Apache Spark is among the Hadoop ecosystem technologies acting as catalysts for broader adoption of big data infrastructure. Now, Looker, a vendor of business intelligence software — has announced support for Spark and other Hadoop technologies. The goal? To speed up access to the data that fuels business decision making. Hadoop‘s arrival on the scene 10 years ago may have started the big data revolution, but only recently did adoption of this technology begin spreading to a wider audience. Apache Spark is one of the catalysts for the growing adoption rates.

Spark can be used as a replacement for MapReduce, a component of Hadoop implementations, to speed up the processing and analytics of big data by 100x in memory, according to the Apache Software Foundation. In today’s business environment, in which real-time analytics is the goal and organizations don’t want to wait for data warehouses and analysts to provide batch intelligence back to business users, Spark has gained momentum. And here’s one case in point: Looker, a business intelligence platform used by Avant, Acorns, and Etsy, this week announced support for Presto and Spark SQL. The company also updated its support for Impala and Hive, other Hadoop ecosystem technologies that speed up analysis on Hadoop. Looker’s announcement of support for these additional Hadoop ecosystem technologies lets organizations “leave data in Hadoop and process it at speed and at scale,” said James Haight, principal analyst at Blue Hill Research. “What we are talking about is getting some real business value out of this big data infrastructure that’s been talked about for so long,” Looker CEO Frank Bien told InformationWeek in an interview. “Hadoop is finally moving beyond the science experiments. Organizations can query large amounts of data.” That’s what Facebook does with Presto, Bien noted. And that’s what many other companies are doing with Spark.

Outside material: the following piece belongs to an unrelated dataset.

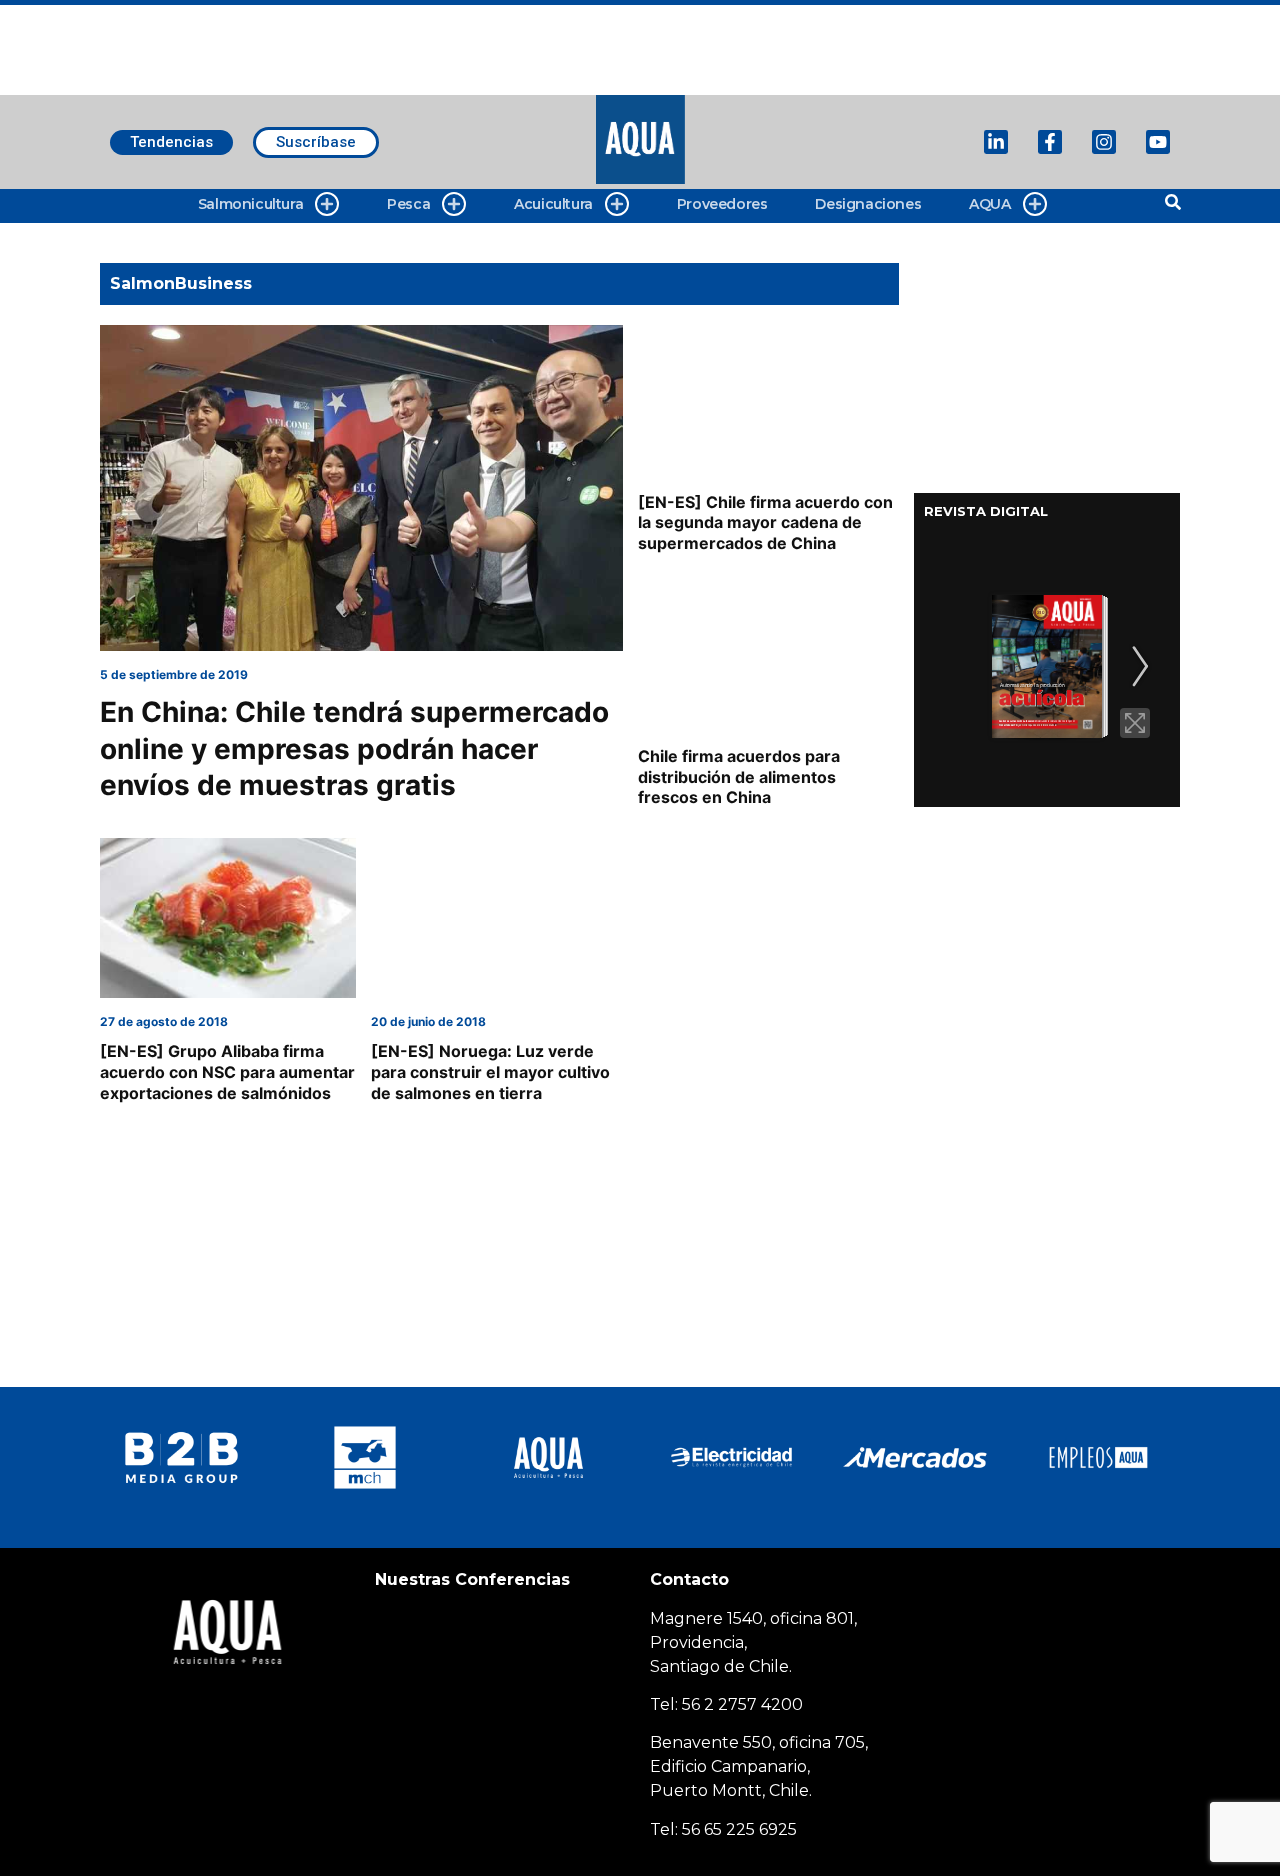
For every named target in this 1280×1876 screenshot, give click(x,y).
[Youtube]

Looker’s announcement this week may be the first in a series as vendors get ready for the Spark Summit East in New York City, February 16-18. Speakers include technologists and executives from Databricks, IBM, Capital One, Hortonworks, SAP and eBay. Haight, of Blue Hill Research, said many of his clients have been storing much more data in recent years, largely generated by social media and the Internet of Things (IoT). “These have outpaced our ability to store data, let alone analyze it,” he said. And now Hadoop has enabled businesses to store even more of it. “We are pouring data in, but we have no ability to process it. How do we process all this data? I’m dealing with a lot of companies at that juncture,” Haight said.